Alaska News

Compass: Don't turn Town Square into a flat square

Town Square Park is a relaxing green oasis in downtown Anchorage flanked with grassy mounds and a few patches of dense spruce. The berms spare adjacent businesses from the full impact of outdoor concerts and serve to keep street noise out. In fact, the white tents and activities of these events are hardly noticeable because the little hills create an effective, enclosed space. This is a calming feature amid our busy downtown.

Now the police and downtown businesses say that gangs and illegal activities in the park have increased, and their solution is to level the hills, trees and seating areas. These enhancements are exactly what invite the public to use this precious downtown public space.

Before we let the police design our public spaces, let's ask how chasing out the hoodlums will do anything but kick the can down the road to the next neighborhood, leaving a concrete slab in the wake.

I consider it illogical to level a park in an attempt to curb behavior -- behavior that may not exist tomorrow. Illegal activities aren't remedied by changing the landscape. The problems will simply surface elsewhere. While low-level lighting is an obvious amenity, axing trees or their lower limbs is not.

A few years ago the police tried a different approach -- they started visiting the social organizations of some of the gangs. Why can't they do that again? As parents, we need all the help we can get and those where English is a second language may need support in recognizing and dealing with certain behaviors. Personally, I'd like to drag each ruffian by the collar to his/her parents for discipline.

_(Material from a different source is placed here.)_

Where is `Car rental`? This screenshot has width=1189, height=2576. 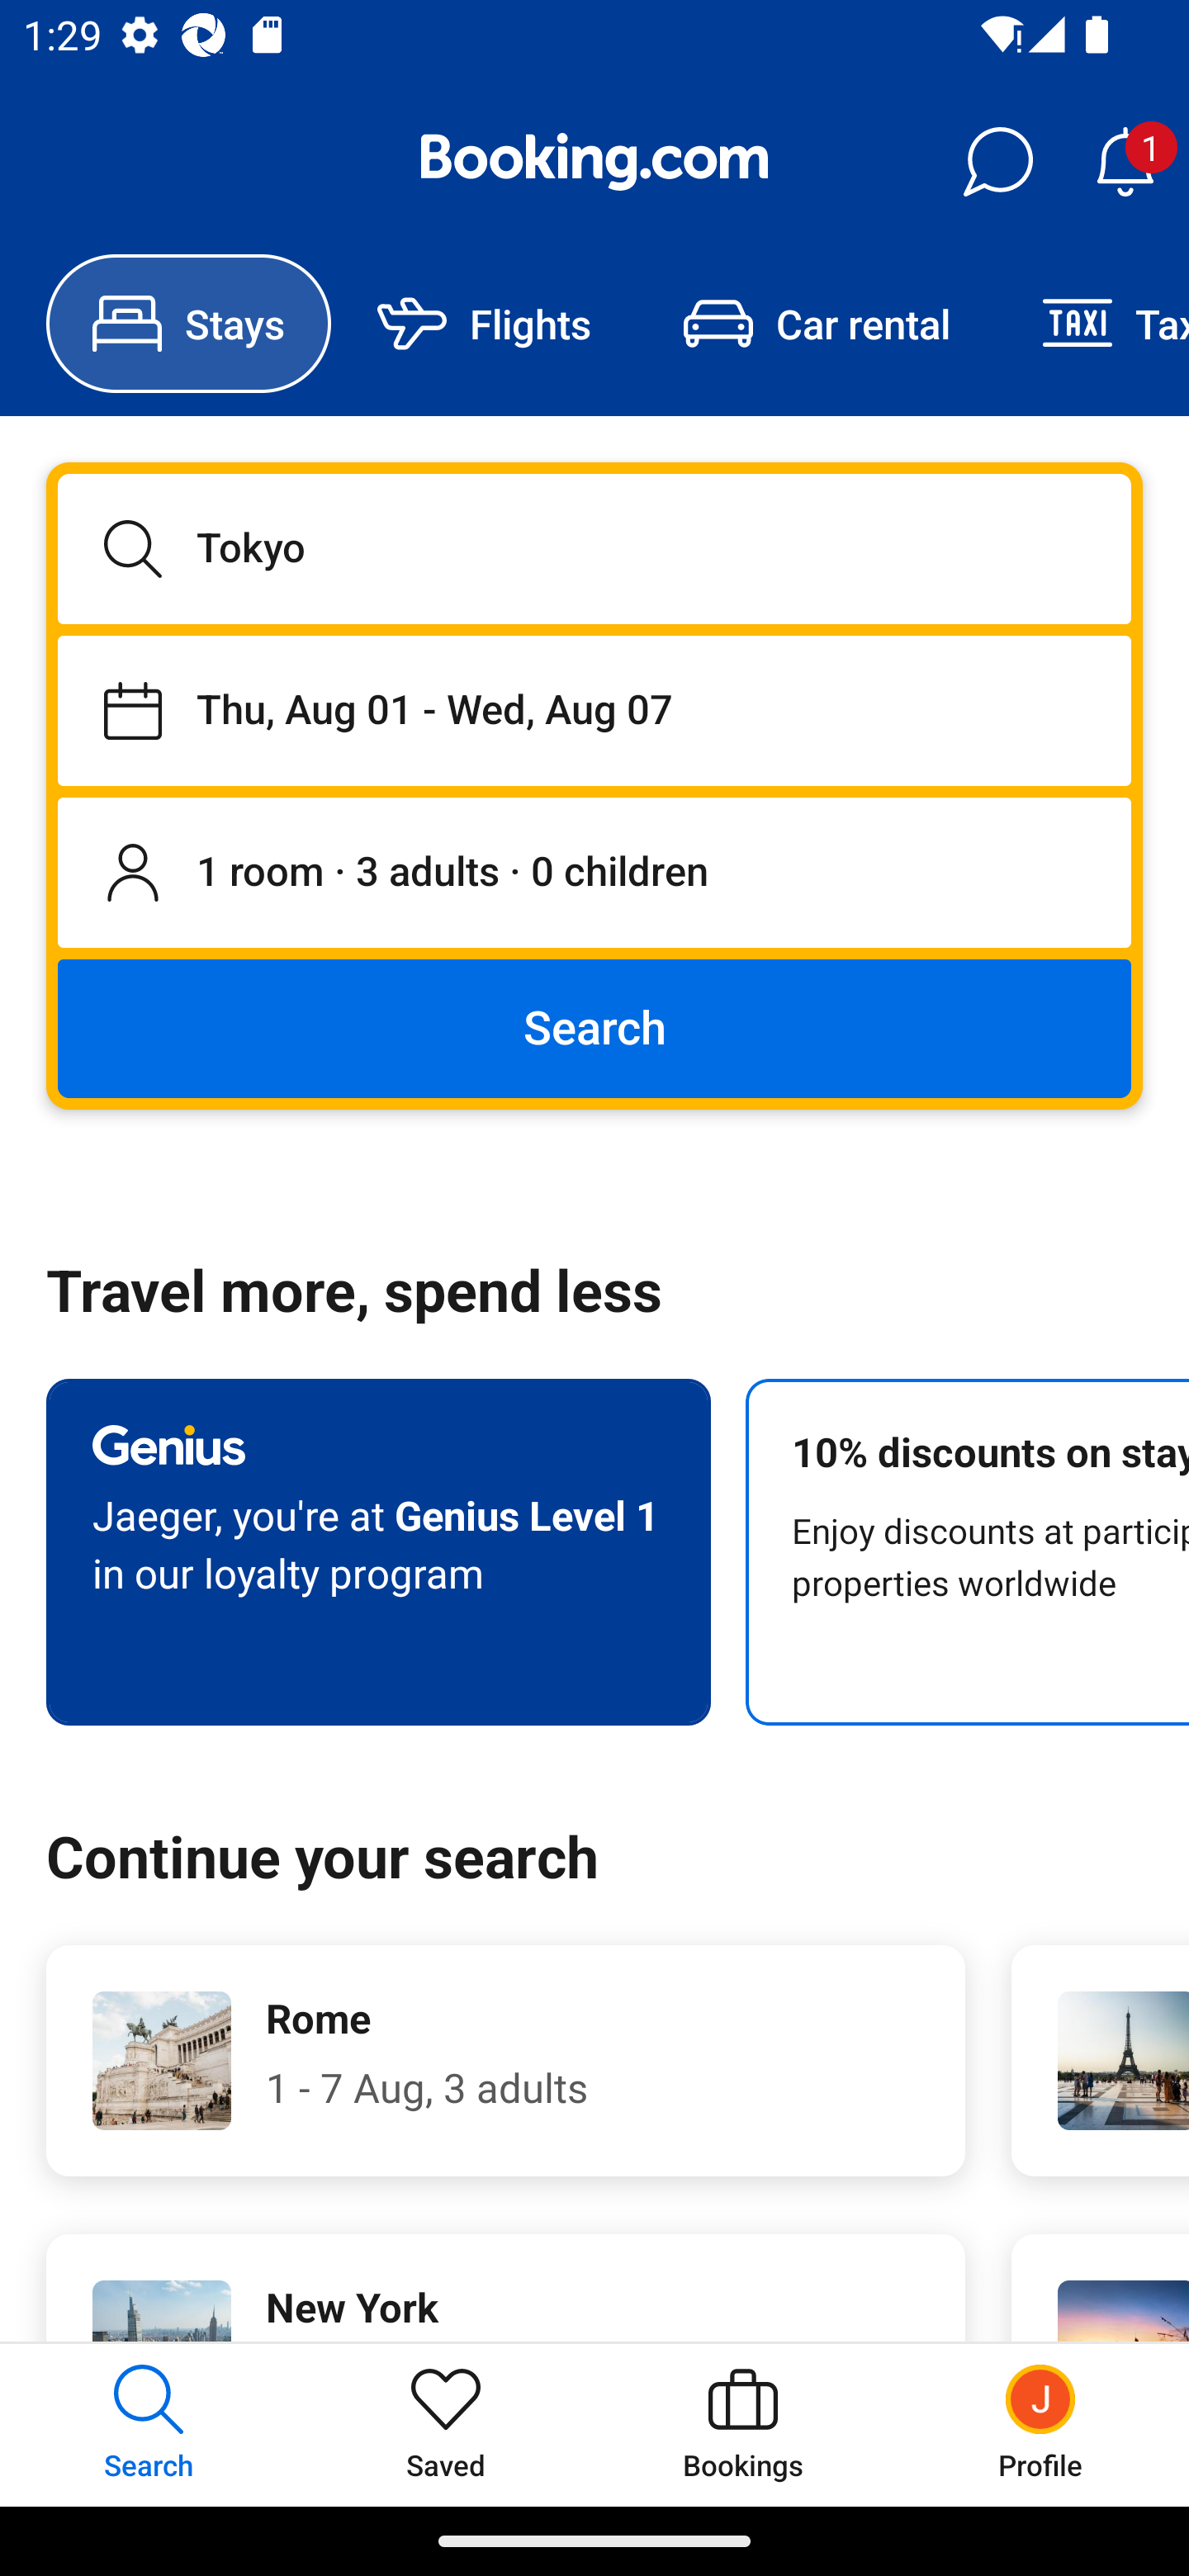
Car rental is located at coordinates (816, 324).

Before condemning our park to a concrete death, it's worth knowing what dedicated citizens suffered to secure its existence:

• In 1965, the public voted to create a downtown park, but the project languished until the Egan Center construction in the early 1980s.

ADVERTISEMENT

• After more petition drives and votes, the park was dedicated in the city charter in 1984. However, the parcel remained a parking lot.

• Continued delays by the municipality forced more legal action. Finally in 1987, the last building was removed, air rights were obtained to protect sunlight into the park, and the park moved to reality.

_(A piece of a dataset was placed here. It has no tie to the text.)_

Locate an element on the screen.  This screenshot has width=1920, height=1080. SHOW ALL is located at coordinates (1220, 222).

• In 2005, a new threat appeared when park improvements were tacked onto the E Street corridor project. The public was ignorant of the plan to remove the E Street mound to entice people downtown for revenue-generating events that would spill from the park into the street -- with traffic blocked off.

Publicity forced the mayor to open a real public process. The E Street hill was saved, but much of the park ended up with concrete benches in place of grassy slopes that children loved to roll on during concerts.

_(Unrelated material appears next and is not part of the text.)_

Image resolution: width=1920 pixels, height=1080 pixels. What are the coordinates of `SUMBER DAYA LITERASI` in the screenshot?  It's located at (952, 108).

• A defining protection for the park came in 2007 when the Downtown Comprehensive Plan came before the Planning and Zoning Commission. The accumulated knowledge of the graying members who had experienced the park's tenuous history had them insert a clause that required any changes to Town Square to come before the PZC for a hearing. The downtown plan was made law by the Assembly on Dec. 11, 2007.

Our desire for an intimate park should not be forfeited because of illegal activities. Neither should the laws protecting the park and our right for public involvement be ignored.

We have the police department for enforcing the laws, while city planners have the job of translating, into reality, our wishes for public space and for an appealing city. Let's not confuse those roles.

Dianne Holmes is a longtime Anchorage community activist.